Parathyroid hormone (PTH) has been implicated in hypertension, but PTH infusion results in vasodilation. PTH activates adenylate cyclase in vascular smooth muscle, but little is known about the factors that regulate PTH receptor/ adenylate cyclase coupling in vascular cells. To characterize hormone-receptor signaling, we measured cyclic AMP levels in rat arterial smooth muscle cells in culture exposed to PTH (bovine 1-34). PTH yielded time- and concentration-dependent increases in cyclic AMP levels. Compared with isoproterenol, PTH was more potent, with a threshold at 2x10(-9) versus 5x10(-8) mol/L and half maximal responses at 10(-8) versus 2.4x10(-7) mol/L. PTH-induced increases in cyclic AMP were independent of extracellular calcium, cyclooxygenase metabolites, phospholipase C, and protein kinase C because PTH-induced increases in cyclic AMP were not prevented by variations in extracellular calcium, indomethacin, angiotensin II, vasopressin, and protein kinase C activators or inhibitors.

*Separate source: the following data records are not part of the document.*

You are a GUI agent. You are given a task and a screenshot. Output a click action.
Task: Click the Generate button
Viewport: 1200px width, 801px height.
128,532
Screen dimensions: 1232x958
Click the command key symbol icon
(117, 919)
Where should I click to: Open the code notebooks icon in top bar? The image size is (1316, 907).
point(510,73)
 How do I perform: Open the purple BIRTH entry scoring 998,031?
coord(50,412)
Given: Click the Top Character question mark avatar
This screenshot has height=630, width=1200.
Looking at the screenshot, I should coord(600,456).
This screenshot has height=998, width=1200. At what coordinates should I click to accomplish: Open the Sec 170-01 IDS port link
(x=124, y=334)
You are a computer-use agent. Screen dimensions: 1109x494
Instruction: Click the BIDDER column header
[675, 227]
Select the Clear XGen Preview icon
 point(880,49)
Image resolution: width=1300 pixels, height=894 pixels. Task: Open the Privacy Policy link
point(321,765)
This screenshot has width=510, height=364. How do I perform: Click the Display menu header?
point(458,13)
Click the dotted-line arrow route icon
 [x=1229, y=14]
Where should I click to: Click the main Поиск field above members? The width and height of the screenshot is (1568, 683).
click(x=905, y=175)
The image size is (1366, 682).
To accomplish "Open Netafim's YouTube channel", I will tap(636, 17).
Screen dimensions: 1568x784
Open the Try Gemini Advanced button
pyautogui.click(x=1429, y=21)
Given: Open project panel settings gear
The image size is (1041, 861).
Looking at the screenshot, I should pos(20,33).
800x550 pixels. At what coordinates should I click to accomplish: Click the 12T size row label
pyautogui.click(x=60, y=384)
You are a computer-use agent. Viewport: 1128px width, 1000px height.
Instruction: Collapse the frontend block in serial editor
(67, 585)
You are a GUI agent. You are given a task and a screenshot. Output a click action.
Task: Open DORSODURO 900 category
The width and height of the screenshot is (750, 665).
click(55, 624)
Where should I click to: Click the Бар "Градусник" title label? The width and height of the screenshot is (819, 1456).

PTH/adenylate cyclase coupling was G protein-dependent because increases in cyclic AMP were prevented by preincubation with cholera toxin but not with pertussis toxin. Prolonged exposure to PTH resulted in time- and concentration-dependent homologous desensitization of cyclic AMP responses. Desensitization occurred proximal to G protein/adenylate cyclase because after prolonged PTH, responses to forskolin and cholera toxin remained intact. Desensitization was independent of protein kinase A and receptor sequestration because cyclic AMP responses remained after prolonged exposure to forskolin and pretreatment with phenylarsine oxide, colchicine, and cytochalasin D. We conclude that in vascular smooth muscle cells, PTH is coupled to adenylate cyclase through a cholera toxin-sensitive G protein. Prolonged exposure to PTH results in desensitization of PTH receptors. Because adenylate cyclase is a potent vasodilator signaling pathway, these cellular effects could account for the in vivo observation that PTH infusion results in vasodilation. In contrast, states of prolonged PTH excess may not be associated with vasodilation because PTH-induced cyclic AMP increases are desensitized.